[Openstack-operators] Quota Templates

Jay Pipes jaypipes at gmail.com
Mon Apr 7 16:52:59 UTC 2014

Thanks for you response, Narayan, this is an interesting discussion. See
comments below inline.

On Mon, 2014-04-07 at 11:38 -0500, Narayan Desai wrote:
> On Sat, Apr 5, 2014 at 3:22 PM, Jay Pipes <jaypipes at gmail.com> wrote:
>         On Fri, 2014-04-04 at 20:39 -0500, Narayan Desai wrote:
>         >> If you're interested in quotas, we have a completely
>         different problem
>         > with quotas that is a real showstopper for us. We have a
>         really large
>         > dynamic range in resource quantities for our different
>         instance types.
>         > (for example, we have 3 orders of magnitudes in the range of
>         memory
>         > configurations). This makes quotas pretty useless for us as
>         they are
>         > currently implemented, since you can't represent limits for
>         these
>         > different kinds of resources in the same quota.
>         Why can't you? The resource is the memory, CPU, and disk used,
>         not the instance type.
>         Honestly, I think that this is a user-interface thing, not a
>         quota
>         management thing. In other words, have the quota-management UI
>         show some translation help-text. For the user, it would be
>         something like "you have room for X m2.xlarge instances left".
>         For an admin it would be something like "this quota allocation
>         represents X m2.xlarge instances".
> I think that this assumption is the reason that we have the quota
> system that we do. A resource like 1GB of memory isn't comparable
> across all kinds of resources. It is if you have a simple hardware
> configuration with relatively uniform hardware configurations, but
> heterogeneity causes this not to work.
> For example, 1GB of memory on a 24 GB system is way different than 1GB
> of memory on a 2TB system.

How so? If you said that 1GB of some super-fast RAM is different than
1GB of normal RAM, I would agree with you (and point you to the
discussion of weighting factors in my full previous ML response). But I
don't see any difference between 1GB of memory on systems with different
overall amounts of the same type of memory.
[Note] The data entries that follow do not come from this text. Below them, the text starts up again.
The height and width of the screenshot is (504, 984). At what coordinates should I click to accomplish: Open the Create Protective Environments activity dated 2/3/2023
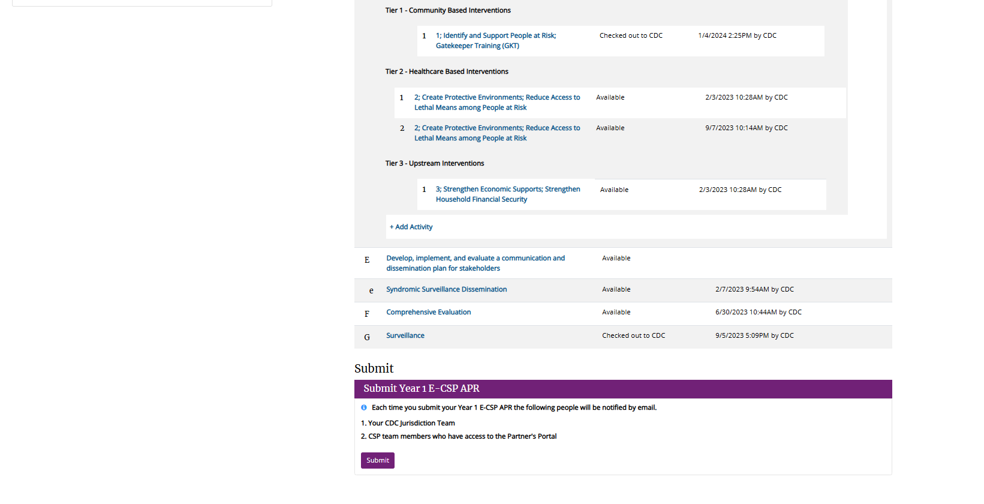tap(496, 103)
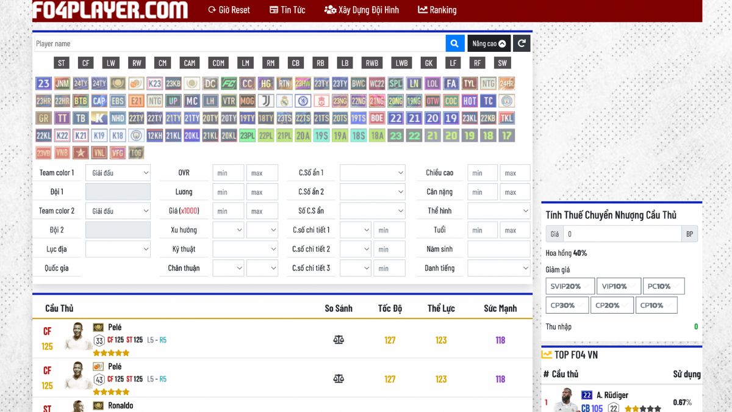Click the Player name search field
The height and width of the screenshot is (412, 732).
[x=239, y=43]
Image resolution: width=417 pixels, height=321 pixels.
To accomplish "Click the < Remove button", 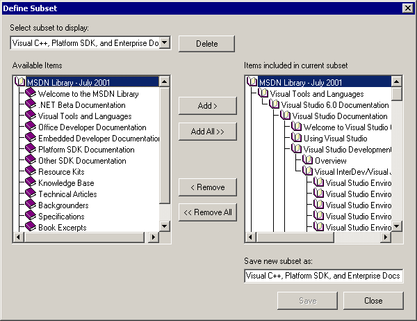I will [208, 187].
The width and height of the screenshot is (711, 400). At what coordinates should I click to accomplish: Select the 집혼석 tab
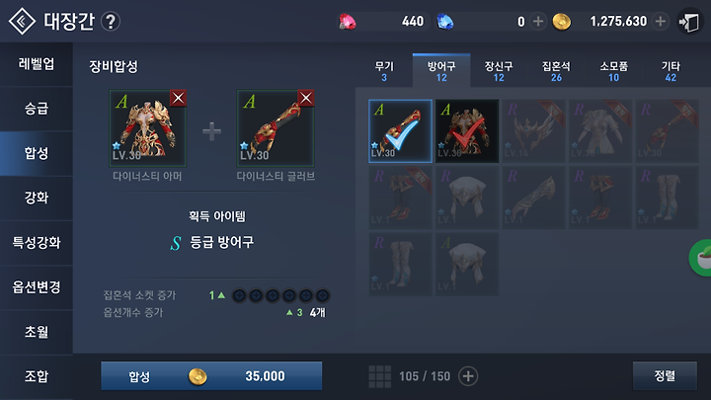556,71
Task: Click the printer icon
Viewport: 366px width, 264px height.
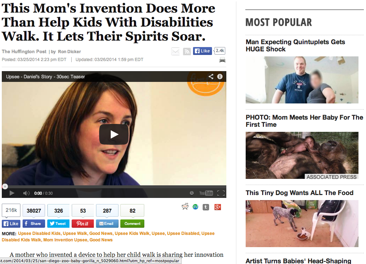Action: 222,60
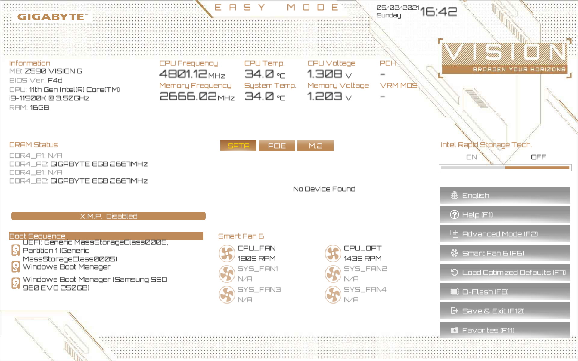Toggle the X.M.P. Disabled bar

click(x=108, y=216)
>  The costs are different, the resource allocation considerations are
> different, etc.

No, the costs are the same. The resource allocation considerations are
only different in that the things providing the resource (the hosts)
have different available amounts of RAM. But that's not what quotas are
about. That's what scheduling/placement is about. It's two different

>  A model that assumes uniformity means that you can't do anything
> sensible when resource costs and considerations aren't uniform across
> your system.

A model that assumes uniformity of the basic resource types is essential
here. A single CPU unit is the same as any other CPU unit. A GB of RAM
is the same as any other GB of RAM. With weighting factors for given
extra specs, you can influence the overall resource used (see my full
response for how weighting factors could be used). But if you don't have
uniformity of the base resources, you have no foundation from which to
apply quota management.

> While keying off of instance types isn't perfect, and certainly
> doesn't give you the model that you'd like, you can make things work
> based on an implicit resource model when using instances that you
> can't do through resource reductionism.

Two problems with using the instance type for the model, instead of the
base resource types that the instance type has (and the weighting
factors of its extra specs):

1) Instance types can and do change over time. Unless you've decomposed
the instance type into its base resource types, you don't have any way
to adjust quotas properly that reflect the usage of the underlying

2) Quota setting based on instance types would require a human making
decisions about capacity based on that human's (often flawed)
understanding of how many of that instance type can "fit" into their
deployment. Things that humans do are unreliable compared with an
algorithmic approach to quota determination.